I was ready to quit. I had already successfully homeschooled my older daughter for a few years, but when I realized that my younger daughter is a “differently-abled” learner, I was unprepared and ill-equipped. We both worked hard, but most days it seemed we were making no progress.
The truth (and good news) is that most of what I teach her gets into her brain. She just has some trouble accessing the information—or doing it quickly enough—to “perform” in the ways I expected her to.

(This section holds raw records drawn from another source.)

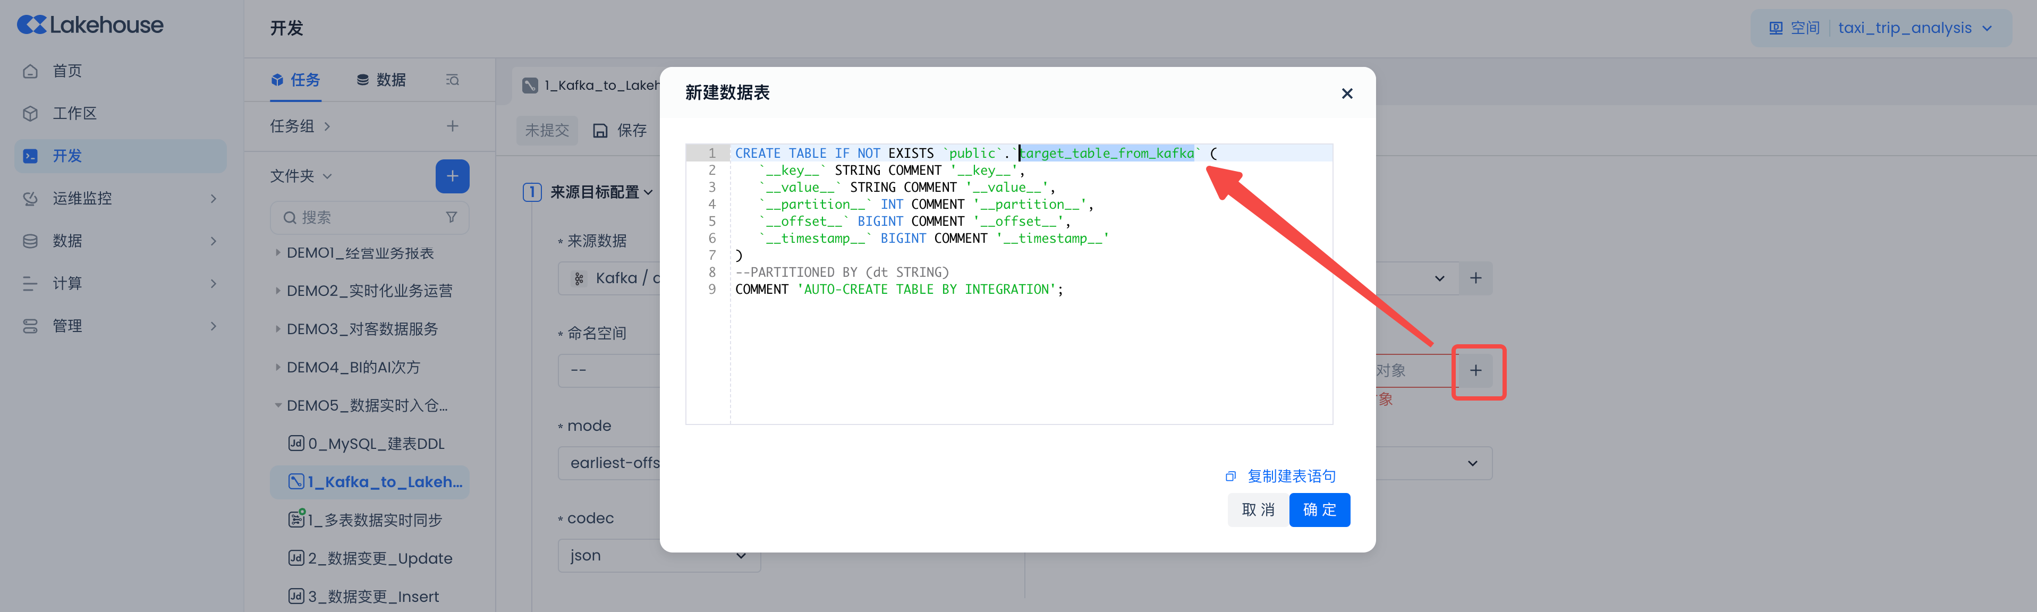The image size is (2037, 612).
Task: Add a task group with plus icon
Action: [x=452, y=126]
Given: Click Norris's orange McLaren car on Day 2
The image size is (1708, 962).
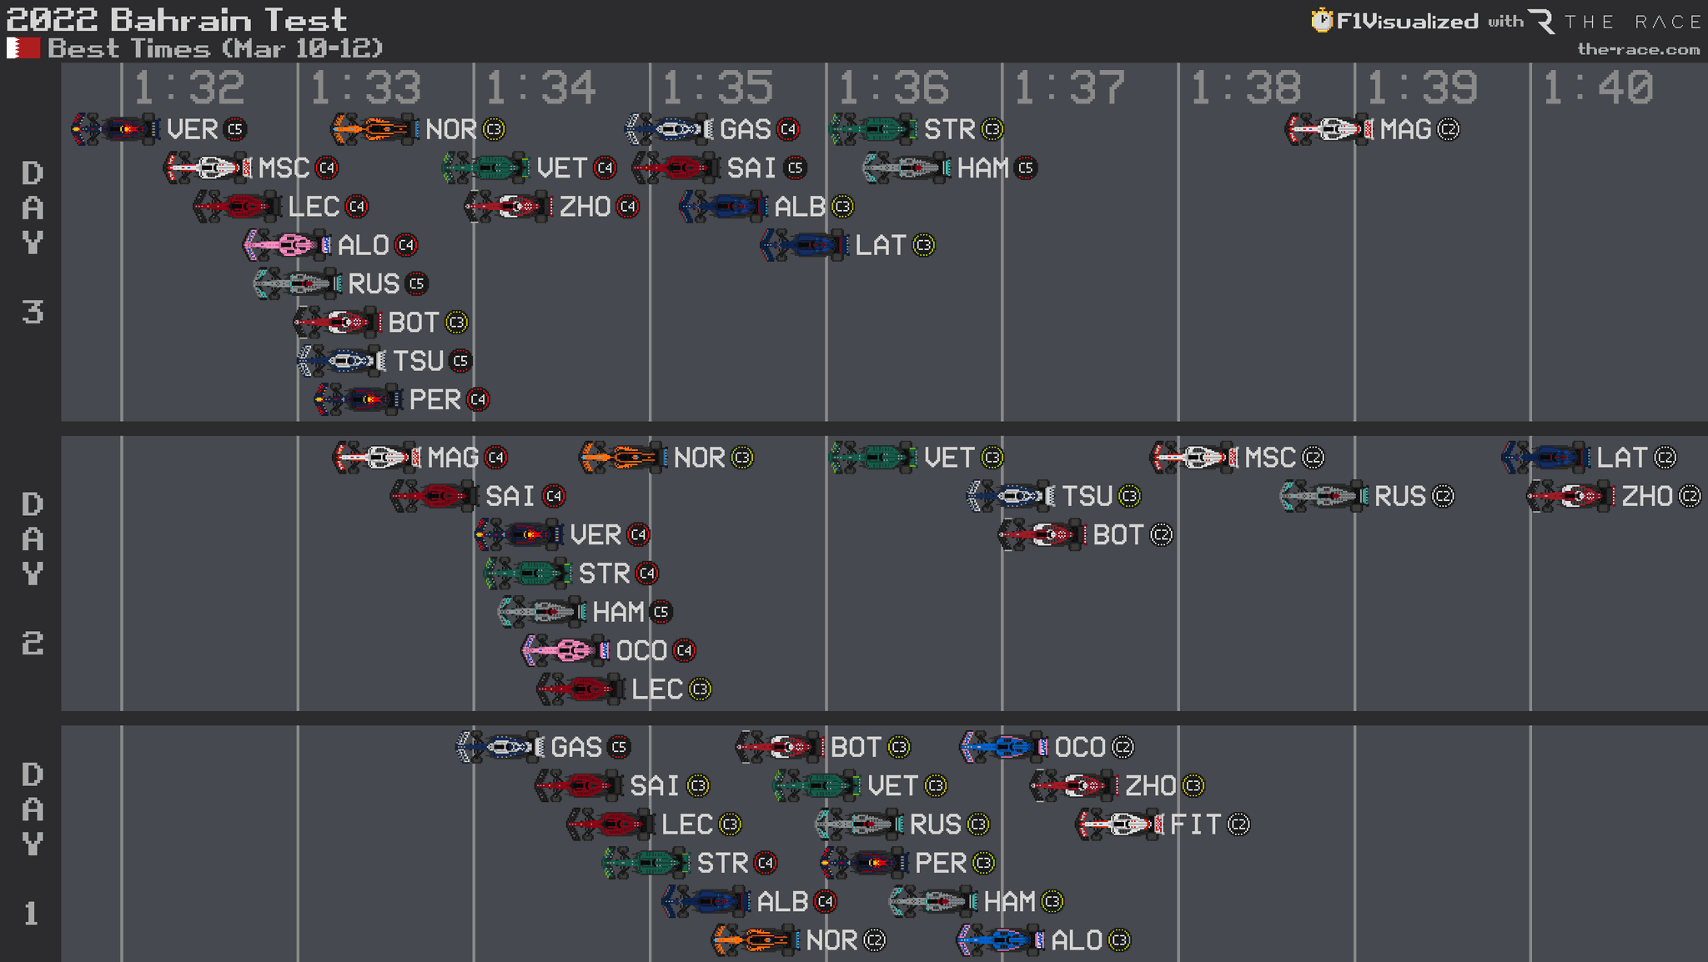Looking at the screenshot, I should point(622,457).
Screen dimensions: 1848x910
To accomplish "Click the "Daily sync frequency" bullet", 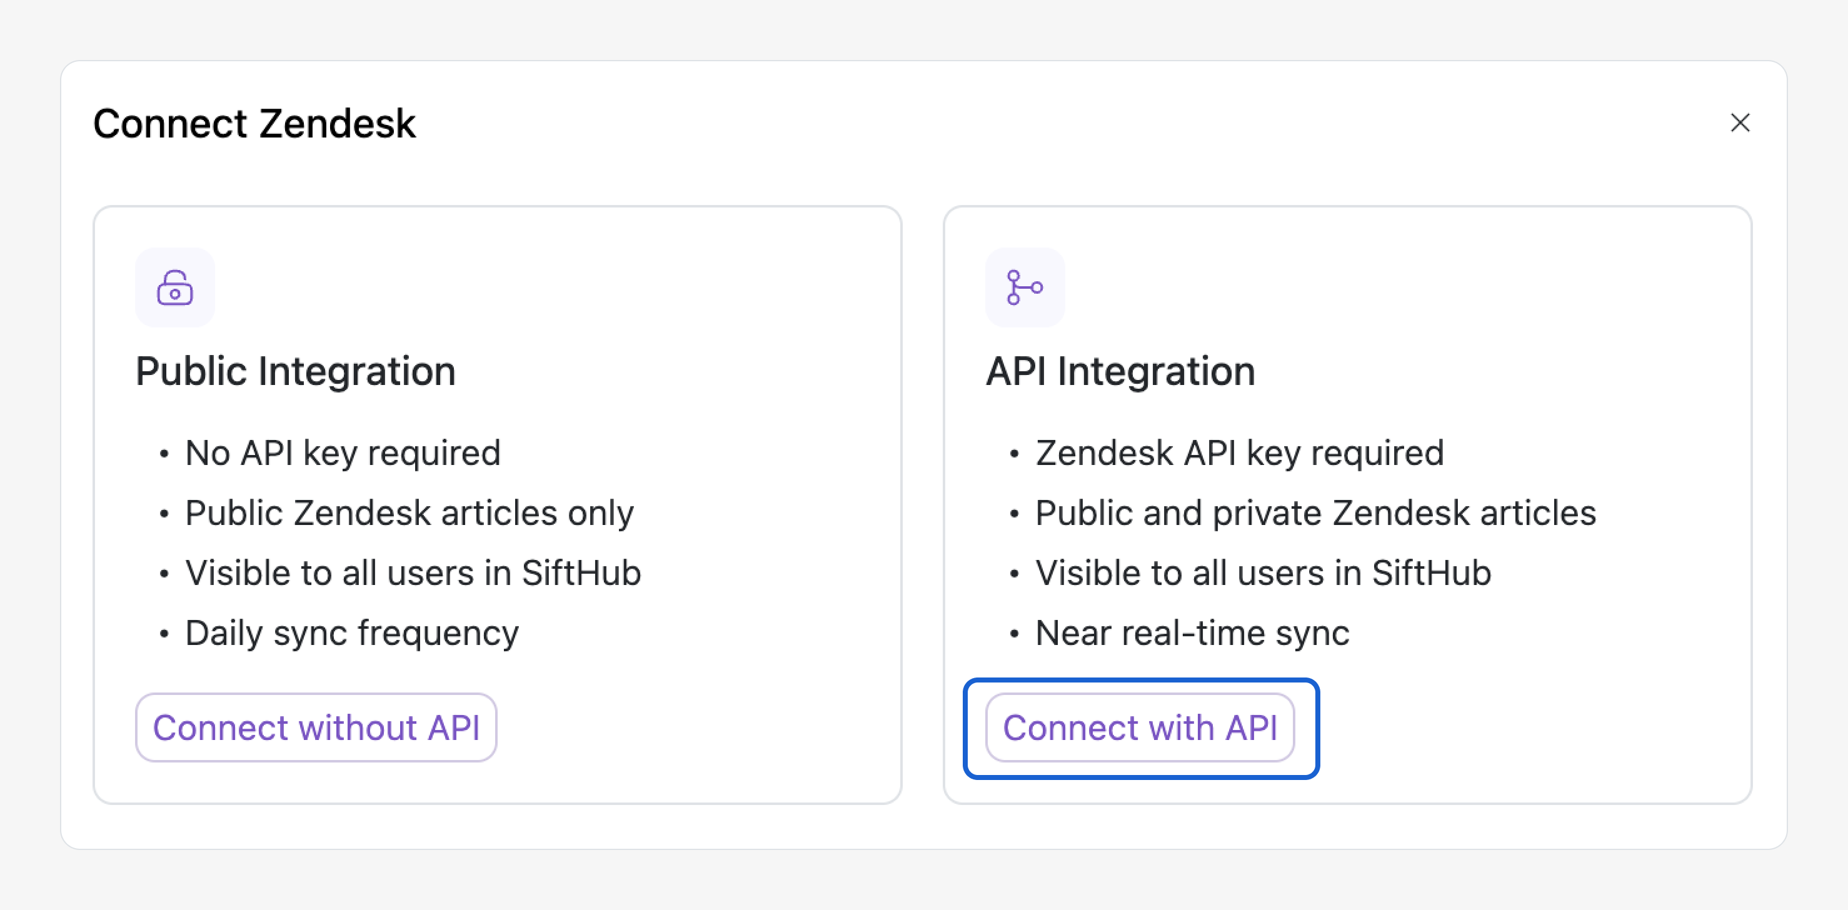I will [x=352, y=633].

Then one of our specialists suggested something wonderful to me: reference sheets. I use index cards, cardstock, and poster board to create references for anything she has trouble with. Sometimes I differentiate things she has trouble distinguishing between with a pattern around the outside edge of the card or a drawing so that she can associate visual cues with them. Eventually, after repetition and review, including games and activities, she becomes less reliant on the references! It’s a sweet victory.
Another thing that has helped me tremendously is to change the way I ask her to respond to me. Instead of requiring a verbal response, I ask her to point to the answer (on the reference sheets, in a book, etc.). This works beautifully! She is often able to show me the answers, indicating that she understands the concept, when she isn’t able to verbalize them or come up with the words quickly enough. As she becomes more familiar with the concepts and vocabulary that go with them, she is able to verbalize her answers more often.
I’m thankful for the person who taught me these techniques and am glad that I don’t homeschool in isolation!
“Plans fail for lack of counsel, but with many advisers they succeed.” Proverbs 15:22 (NIV1984)
What kind of support network do you have in place for helping you teach your special needs learner?